February 14, 2019
Health & Wellbeing
By Fix Events
The nutritious benefits of pumpkin include…it is a rich source of beta-carotene which is the plant form of vitamin A, this plays an important role in keeping the immune system in good shape as well as helping the skin and eyes to be healthy. Also a good source of fibre which is important for digestive health and removing toxins from the body. As a bonus the pumpkin seeds are packed full of essential fatty acids, zinc and protein.
Here are a few recipe suggestions for you:
Roasted pumpkin and goats cheese salad – cut the pumpkin into slices, leaving the skin on. Place on baking tray and coat with coconut oil, sea salt, pepper and ground cumin. Roast in the oven for 30 mins or until soft. Assemble your salad with a mix of spinach & rocket leaves, sliced cherry tomatoes, toasted pine nuts, the pumpkin slices and crumbled goats cheese. For the salad dressing combine olive oil, lemon juice and tahini.
Pumpkin, sweet potato and red lentil soup – sautée 1 large red onion, 2 cloves of garlic and 1 fresh red chilli in coconut oil until soft, add 2 chopped carrots and 1 chopped sweet potato, cook for 5 mins. Then add one cup of red lentils, teaspoon of ground cumin, 1/2 teaspoon of paprika, veg stock (enough to cover the veg), season with salt and pepper and cook until soft. Meanwhile roast the pumpkin slices (same as above recipe). Once the pumpkin is cooked remove the skin and add to the soup mix (4-6) big slices. Finally blend the soup and enjoy!
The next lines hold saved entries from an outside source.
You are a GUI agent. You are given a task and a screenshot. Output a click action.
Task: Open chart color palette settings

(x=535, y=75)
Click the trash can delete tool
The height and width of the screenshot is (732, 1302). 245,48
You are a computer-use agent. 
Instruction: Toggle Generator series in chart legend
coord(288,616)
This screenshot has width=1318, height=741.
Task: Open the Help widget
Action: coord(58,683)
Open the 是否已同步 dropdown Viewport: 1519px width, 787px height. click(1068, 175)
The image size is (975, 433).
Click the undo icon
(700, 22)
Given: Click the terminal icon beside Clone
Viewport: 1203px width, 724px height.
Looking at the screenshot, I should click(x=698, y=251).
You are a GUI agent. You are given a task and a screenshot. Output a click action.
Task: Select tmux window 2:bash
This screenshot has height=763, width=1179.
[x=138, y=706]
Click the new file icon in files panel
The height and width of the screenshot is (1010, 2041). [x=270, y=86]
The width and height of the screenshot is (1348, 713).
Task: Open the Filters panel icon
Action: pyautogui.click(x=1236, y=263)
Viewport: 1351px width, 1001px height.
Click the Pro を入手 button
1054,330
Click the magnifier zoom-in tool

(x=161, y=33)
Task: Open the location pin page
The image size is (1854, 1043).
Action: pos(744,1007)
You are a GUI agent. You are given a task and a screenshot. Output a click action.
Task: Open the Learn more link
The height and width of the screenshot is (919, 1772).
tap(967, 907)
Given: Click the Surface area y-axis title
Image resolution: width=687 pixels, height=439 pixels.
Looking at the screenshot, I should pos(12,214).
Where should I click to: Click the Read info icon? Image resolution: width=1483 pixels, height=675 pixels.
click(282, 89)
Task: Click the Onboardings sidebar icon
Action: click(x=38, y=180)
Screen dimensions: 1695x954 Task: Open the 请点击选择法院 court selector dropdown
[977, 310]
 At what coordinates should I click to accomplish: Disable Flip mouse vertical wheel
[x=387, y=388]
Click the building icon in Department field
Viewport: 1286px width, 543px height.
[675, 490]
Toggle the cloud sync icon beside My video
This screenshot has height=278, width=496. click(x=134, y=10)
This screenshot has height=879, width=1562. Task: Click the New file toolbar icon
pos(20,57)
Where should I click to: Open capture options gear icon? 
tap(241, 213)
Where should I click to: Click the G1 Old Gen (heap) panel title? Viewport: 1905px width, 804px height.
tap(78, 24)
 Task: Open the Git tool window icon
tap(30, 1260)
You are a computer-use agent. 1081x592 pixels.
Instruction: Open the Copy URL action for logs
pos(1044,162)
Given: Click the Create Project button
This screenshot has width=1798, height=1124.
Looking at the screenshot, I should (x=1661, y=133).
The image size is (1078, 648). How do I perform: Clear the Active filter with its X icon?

Green Pumpkin seeds – cheap to buy and fantastic ingredient to add to both sweet and savoury dishes. Toast the seeds in a hot frying pan, no need to add oil, when the seeds are lightly toasted turn off heat and add flavour or your choice for example – balsamic vinegar, soy sauce, maca, tamari or sweet chilli. Store in a jar and sprinkle on soups, salads or stirfrys for added boost of essential fatty acids.